We started to talk about different ideas and how we could change this landscape. Little by little, our thoughts became ideas and ideas became our company’s philosophy and culture. We realised that what we wanted to create was very similar to what an ethical and social enterprise is. For us, it is essential not only to revive and give a different turn to business environments but put into practice a healthier working model for business and people.

I always say, “what you do not wish upon yourself, extend not to others” and my experience in life has led me here. I want to help others to have a better and quality life because people need to believe in themselves and for this, it is important to help each other and foster the same opportunities for everyone. But I want to do this whilst still doing something I’m passionate about, translation. 

What sort of translations do you work on? What’s been the most interesting one so far?

The most interesting project was thanks to Essex. One of my lecturers recommended me to a small company in Colchester which was seeking a translator and a Spanish voice over. This was my first paid job and it was really exciting because I had not done any voiceover jobs before. The business owner was so happy with the job I did that he offered me to record my first voiceover demo! It was a really cool experience.

You mentioned the importance of your business’ culture and philosophy and told us about how you planted trees as part of a marketing campaign.

Yes, our company follows a social and community business model which supports other companies, ventures and projects which are directly participating and contributing to have a positive impact on people, animals and the planet. We care about the planet and we want to support and invest in organisations that support these good causes as much as possible. It is important to us to be a community that works for a purpose. 

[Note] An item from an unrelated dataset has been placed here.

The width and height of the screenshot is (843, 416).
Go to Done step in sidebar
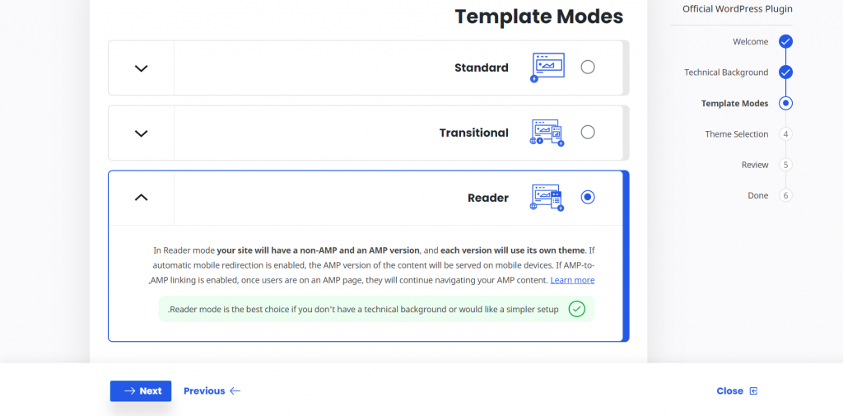pyautogui.click(x=757, y=195)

You’re working with Essex Startups – what sort of support have you been given?

Essex Startups gave us the opportunity to apply for a grant and have also offered their support and guidance to build our business plan. Hopefully they will help us to present our business project to other entrepreneurs who could join us as partners or sponsors which will be a great next step for the company.

What are the goals for Say It Global Translations?

Say It Global Translations aims to build a multilingual international team and a network of professional linguists through which a wide range of language services offered on a global scale. Our linguists will be able to work for a purpose, with projects which contribute to nature, environment, animals and the whole world. 

One of the objectives of the organisation is to address the growing problem of low pay and the decreasing rates within the translation market which many accredited and professional linguists are facing in today’s industry. Many professional linguists are being denied an acceptable wage which reflects their skills. To tackle this problem, our company is committed to grow a community of linguists from different backgrounds to create unity, diversity and empowerment to propel and leverage this movement and make things happen.

What advice would you give to translation students interested in following a similar path?

My advice is to follow and listen to your heart, fight hard for your dreams and never settle! If you feel a call inside of you, go and get it! Never listen to those who try to convince you about something you don’t believe in. Don’t waste your time in things that make you unhappy and don’t fill your spirit with joy and excitement. 

The world needs new creations and ideas, different structures and new and fresh mindsets. After all, we are the present and the future and it’s up to us to reshape our world to make it a better place for everyone.